No. You get a whole timeslice, which can be very long if you run in
realtime mode. The reason why windows seems so slow, is the constant
paging of
memoryhungry programs, plus (I guess) I/O sheduling. Window is simply slow
because hardrives, and I/O are slow. And because certain windows apps,
does not pay any attention
to avoid this problem. (Bittourment for instance, windows itself, and also
Opera is dog slow in this regard). Windows is often just I/O bound. Given
that you only talk to memory, windows is not at all significantly slow.
The kernel is _not_ faster then user apps. I think we should confirm it.
Write an app, in dos that floats a 256*256 bitmap across a 32 bit
formated, vesa canvas. Then I write one using only GDI. Then we can
compare the framerate. It would also be interessting to see for other
reasons. I never heard of speed comparisons between dos and windows. (Even
I guess they exist).


> [why try to write optimised...]
>>> Application code contain many small code parts and 'a few wasted
>>> cycles'
>>> here and there may not look 'that' relevant.
>>> But the effect is of multiplying nature ...
>
>> Agree. When things gets generalized, as rules. And then forgotten.
>> But I must say that with so few registers, and two allways occupied,
>> the stack is rather handy for temporal data. It also sometimes makes the
>> code less bloated.
>> (eg, more clean looking, i belive, espesially if it is part
>> of a long sequence of a complicated stateful monster)
>
>>>> Why not post something interessting about AI? You once said that
>>>> the main reason that AI was not advanced more, was that ppl wore
>>>> "not that bright". Would love to read something you wrote that
>>>> conserns AI.....
>
>>> I just played around with several ideas, but there is no AI-project
>>> on my table yet.
>>> So even some of my OS-features may look like AI, this are all just
>>> automated configuration adjustments on track keeping of users typing
>>> speed or count how often he hit BS,DEL in a text-session and respond
>>> with a funny message if this exceeds his average count per page.
>
>> :) Hex version of that Word feature Beth used to talk about?
>
> Oh yeah, Beth posted many good ideas within her novels :)
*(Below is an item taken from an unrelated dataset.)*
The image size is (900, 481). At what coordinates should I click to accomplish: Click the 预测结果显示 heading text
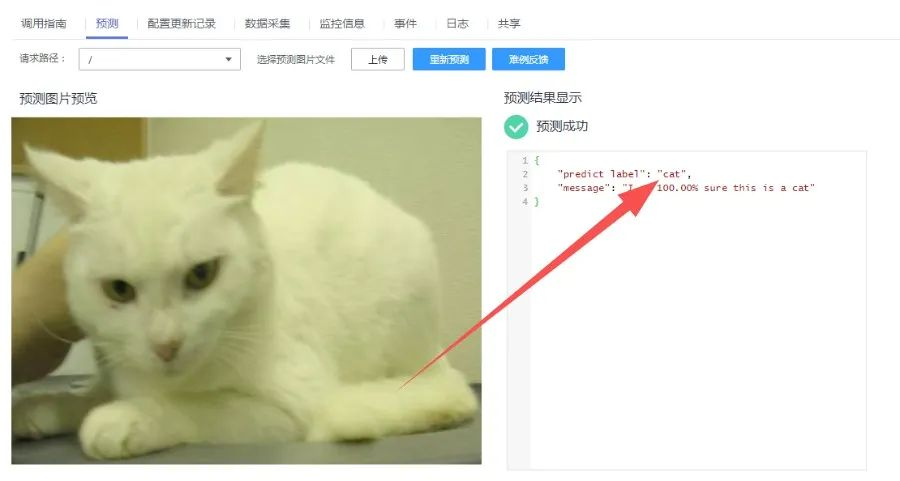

Yup. She was kind of the healtinsurance in this ng.

:))

> ...
>>> An ASM-programmer who is aware of timing and instruction size
>>> will always write fast and short code.
>
>> nearly all my cycles are taken by drawing.
>> even writing a single char to a graphic screen cost more then counting
>> the entire string.
>
> I need to compare my code with windoze one more time.
> My screen routines write direct unbuffered to the VRAM and the
> last upgrade on text display show an average of 33 cycles per dot,
> but it still works on single characters and I think to improve
> this and work on whole strings, so it may end up below 30.

Didnt understand anything after "but".
btw, did you like the youtube link I posted?

(yes in 3rd reading. Yes. Good idea. Write it a whole scanline at the time
will remove a Bunch of cache misses. I guess you are just toying with me
now eh?
).

>
>>>> For the 100th time I like to repeat that all the problems I have comes
>>>> from finding solutions to problems, and not with asm itself.
>>> IF problem CAUSE problem ITERATE IF ??
>>> if you can't 'find' a solution then create one ;)
>
>> :) I mean finding out / discovering solutions is where _my_ cycles go.
>> You cannot create a solution until the problem is propperly mapped.
>> So finding it out, is a needed part of the "creating", imo.
>
> :) boot an old DOS6.00 and run your code under test there ?
> the problem with timing in windoze is just a windoze-problem ...
> we measure cache penalties and page faults, and our code could perform
> that fast, that we don't even see any difference.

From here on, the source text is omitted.